Years later, I believe his two-minute presentation was one of the most important lessons I learned in high school. He succinctly summed up what is one of the most landmark inventions of civilization: money. Money is all of our work morphed into a purely transferrable form of value. It’s the invention that lets desk jockeys like me – the senior health care policy analysts of the world – contribute to society. Without it, I would face the daily struggle of trying to trade my white papers on health reform for food.
I’m often reminded of this lesson when public discussion turns to raising the federal minimum wage. Through his short talk, my history teacher brilliantly explained a very basic principle of economics that explains why raising the minimum wage can be risky.
You see, the trick to getting paper money to function properly is to make sure that every dollar in circulation represents exactly one dollar’s worth of work. If you print twice as many dollars but don’t work twice as much, the value of each dollar is cut in half. The soda that cost you $1 before you printed the money now costs $2 afterwards. The value of the soda didn’t double, it’s because your dollar is now only worth 50 cents. Likewise, if a person is paid $1 an hour for a dollar’s worth of work, and then is suddenly paid $2 while working the same amount, those two paper dollars are actually only worth $1. This is why sane countries don’t print money to solve economic problems. It leads to inflation and makes their currency worthless.
So assuming a country doesn’t print any more money, the value of each dollar still must remain equal to a dollar’s worth of work. Under these circumstances, giving the worker an extra dollar therefore means the worker must either: 1) produce twice as much in that hour; or 2) be given the dollar from the value produced by somebody else. The first usually means the employee must perform the work of another employee; that other employee loses his job. The second means that somebody must work an hour for free. Usually that’s the employer, who’s unwilling to do so. Instead, the employer takes that hour’s worth of value from the customer in the form of raising prices. That customer is often the employee who just got an extra dollar.
This is why raising the minimum wage has never worked as a solution to poverty. It can’t work unless production is increased, the dollar is taken from somebody else, or government enacts price controls on businesses. There is no way to get around this. You can’t create wealth by increasing the minimum wage any more than you can pour two gallons of water from a one-gallon bucket.
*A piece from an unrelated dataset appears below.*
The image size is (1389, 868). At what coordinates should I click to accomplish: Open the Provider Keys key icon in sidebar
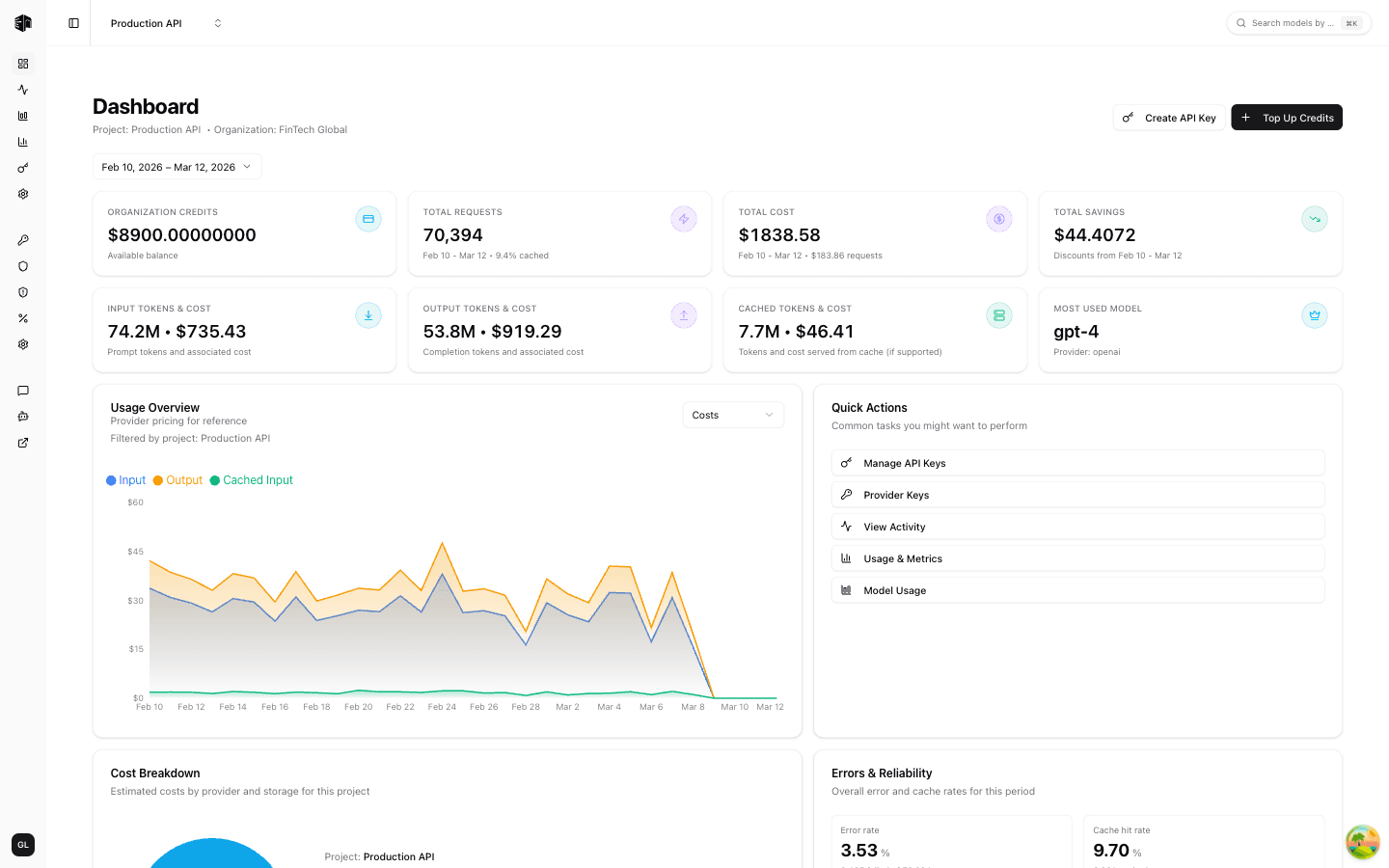click(x=23, y=240)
What I write isn’t meant to detract from the need to have a minimum wage. If the minimum wage is not raised every so often, inflation ensures that the poorest workers eventually start receiving less money than the value of what they produce. In fact, a good argument might be made for tying the minimum wage to the inflation rate. I only hope to make people realize that when they discuss raising the minimum wage, that it’s not the paper that makes money valuable. It’s work that makes money valuable.